Вот только «малые голландцы» стоят особняком. Барокко и Классицизм равным образом рассчитаны на театральный эффект, на то, чтобы захватить дух и произвести сильное впечатление, а голландская живопись, скорее, стремится удерживать зрителя в задумчивом созерцании, позволить ему почувствовать, как неспешно раскрывается «букет» ее красок и фактур. Вид накрытого стола на картине Виллема Кальфа, где так точно и с видимым наслаждением прописаны стекло, корочки фруктов, фарфор, ткань и серебро – от этого не отвести глаз. Если фламандцы писали сцены нескончаемого праздника жизни, похожего на дорогостоящие оперные постановки, то голландцы нашли удовольствие в изображении и рассматривании близких и будничных образов.

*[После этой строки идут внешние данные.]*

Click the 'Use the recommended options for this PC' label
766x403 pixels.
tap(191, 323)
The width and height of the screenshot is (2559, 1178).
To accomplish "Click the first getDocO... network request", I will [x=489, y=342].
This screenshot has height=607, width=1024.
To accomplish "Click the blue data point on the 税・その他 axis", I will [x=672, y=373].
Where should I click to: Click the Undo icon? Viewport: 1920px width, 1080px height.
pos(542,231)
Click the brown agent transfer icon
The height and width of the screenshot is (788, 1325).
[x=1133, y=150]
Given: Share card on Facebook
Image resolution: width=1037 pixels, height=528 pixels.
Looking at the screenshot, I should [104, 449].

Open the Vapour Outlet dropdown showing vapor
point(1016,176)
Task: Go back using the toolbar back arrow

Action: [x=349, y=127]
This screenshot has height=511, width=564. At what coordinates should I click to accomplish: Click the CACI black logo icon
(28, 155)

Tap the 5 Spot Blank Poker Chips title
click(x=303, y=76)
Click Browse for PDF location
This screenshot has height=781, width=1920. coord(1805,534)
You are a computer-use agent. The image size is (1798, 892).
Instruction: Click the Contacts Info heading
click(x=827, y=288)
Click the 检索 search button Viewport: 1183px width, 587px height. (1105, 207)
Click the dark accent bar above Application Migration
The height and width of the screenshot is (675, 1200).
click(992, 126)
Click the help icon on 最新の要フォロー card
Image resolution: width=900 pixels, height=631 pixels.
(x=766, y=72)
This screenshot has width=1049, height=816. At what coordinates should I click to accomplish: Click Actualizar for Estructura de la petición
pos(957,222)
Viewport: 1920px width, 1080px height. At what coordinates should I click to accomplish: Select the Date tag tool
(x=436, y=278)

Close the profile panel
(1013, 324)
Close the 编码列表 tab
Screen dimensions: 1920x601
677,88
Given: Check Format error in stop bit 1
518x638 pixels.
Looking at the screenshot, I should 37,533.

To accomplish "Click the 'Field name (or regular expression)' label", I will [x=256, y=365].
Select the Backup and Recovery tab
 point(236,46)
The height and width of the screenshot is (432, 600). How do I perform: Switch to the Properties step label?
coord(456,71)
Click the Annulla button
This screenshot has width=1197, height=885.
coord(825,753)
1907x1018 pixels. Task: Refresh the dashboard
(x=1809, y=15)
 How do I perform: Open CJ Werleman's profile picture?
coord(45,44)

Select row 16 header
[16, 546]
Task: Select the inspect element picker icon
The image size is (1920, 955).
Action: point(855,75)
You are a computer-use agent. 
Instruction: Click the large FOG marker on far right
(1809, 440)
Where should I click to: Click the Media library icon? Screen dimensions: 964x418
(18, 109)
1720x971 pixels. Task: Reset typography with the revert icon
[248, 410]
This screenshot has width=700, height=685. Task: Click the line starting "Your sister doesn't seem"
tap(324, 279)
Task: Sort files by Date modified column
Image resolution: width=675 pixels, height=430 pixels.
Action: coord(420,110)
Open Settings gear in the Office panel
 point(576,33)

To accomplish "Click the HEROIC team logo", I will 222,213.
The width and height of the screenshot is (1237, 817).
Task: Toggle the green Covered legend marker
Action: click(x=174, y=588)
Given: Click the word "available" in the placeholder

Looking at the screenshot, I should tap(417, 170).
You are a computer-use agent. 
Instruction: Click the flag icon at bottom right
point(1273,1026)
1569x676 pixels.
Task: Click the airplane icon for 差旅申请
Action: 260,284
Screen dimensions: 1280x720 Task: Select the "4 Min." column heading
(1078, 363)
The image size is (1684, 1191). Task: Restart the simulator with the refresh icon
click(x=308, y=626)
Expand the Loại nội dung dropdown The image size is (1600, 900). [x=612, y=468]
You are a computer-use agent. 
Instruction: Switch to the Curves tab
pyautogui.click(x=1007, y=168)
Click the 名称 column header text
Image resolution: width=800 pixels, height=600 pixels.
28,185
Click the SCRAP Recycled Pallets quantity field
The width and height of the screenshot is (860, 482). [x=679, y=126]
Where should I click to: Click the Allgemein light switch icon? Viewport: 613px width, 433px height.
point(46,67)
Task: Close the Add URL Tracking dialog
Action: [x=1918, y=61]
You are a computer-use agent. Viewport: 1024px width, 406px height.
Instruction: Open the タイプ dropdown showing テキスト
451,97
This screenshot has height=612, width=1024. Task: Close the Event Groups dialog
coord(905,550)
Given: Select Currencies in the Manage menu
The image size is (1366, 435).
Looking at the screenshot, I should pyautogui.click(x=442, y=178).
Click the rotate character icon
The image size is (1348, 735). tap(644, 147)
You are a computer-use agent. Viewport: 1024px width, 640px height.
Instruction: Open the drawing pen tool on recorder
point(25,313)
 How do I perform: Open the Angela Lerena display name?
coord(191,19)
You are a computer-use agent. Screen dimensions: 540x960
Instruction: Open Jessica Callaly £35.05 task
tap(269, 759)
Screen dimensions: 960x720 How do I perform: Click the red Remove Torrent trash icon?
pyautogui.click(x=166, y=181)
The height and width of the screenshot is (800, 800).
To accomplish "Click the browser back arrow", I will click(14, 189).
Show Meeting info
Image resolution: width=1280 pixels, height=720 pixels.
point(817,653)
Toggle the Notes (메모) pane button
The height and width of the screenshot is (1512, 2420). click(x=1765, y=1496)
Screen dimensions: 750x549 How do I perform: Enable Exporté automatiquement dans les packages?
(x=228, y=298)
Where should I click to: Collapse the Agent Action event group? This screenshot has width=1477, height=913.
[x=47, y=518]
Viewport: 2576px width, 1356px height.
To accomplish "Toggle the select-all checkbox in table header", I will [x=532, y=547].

Никола Пуссен. Святое семейство. 1648. Национальная галерея Вашингтона.


Глядя на работу Кальфа, я удивляюсь тому, какое здесь получается сочетание: строгая протестантская этика и тонкое умение наслаждаться жизнью.


Питер Пауль Рубенс. Святое семейство с Анной. Ок. 1630. Прадо.


Виллем Кальф. Натюрморт с кубком из перламутровой раковины. Около 1660. ГМИИ им. А.С. Пушкина.


Йозеф Судек. Последние розы. 1956.


Чтобы лучше понять эту неоднозначность, позволим себе небольшое отступление: летом 2019 года выставка «Щукин. Биография коллекции» подчинила себе все здание Пушкинского музея, и несколько «малых голландцев» были переселены из своего традиционного места пребывания на второй этаж, где шли сразу после фовистов, импрессионистов и картин эпохи Рококо. Кураторы выставки хотели продемонстрировать широту вкуса братьев Щукиных, которые разбирались как в классическом, так и в современном искусстве – и эта выставка помогала увидеть интересные параллели. Раньше я не замечала этого, но ведь Кальф в чем-то очень сродни Матиссу. Естественно, это две совершенно разные эпохи, разные манеры письма и задачи… и все же есть что-то общее, ясно уловимое тепло, внимание к земной жизни, способность увидеть очарование в простых вещах, находящихся рядом. Такие же чувства вызывают фотографии еще одного из великих мастеров натюрморта Йозефа Судека. Эта вкрадчивая собранность, точность взгляда и ощущения. Поэт Константин Симонов как-то назвал это «тщательно прожитой жизнью». Голландским живописцам в целом и особенно Вермееру это было свойственно, и для того, кто умеет видеть, их небольшие картины становятся источником бесконечного наслаждения.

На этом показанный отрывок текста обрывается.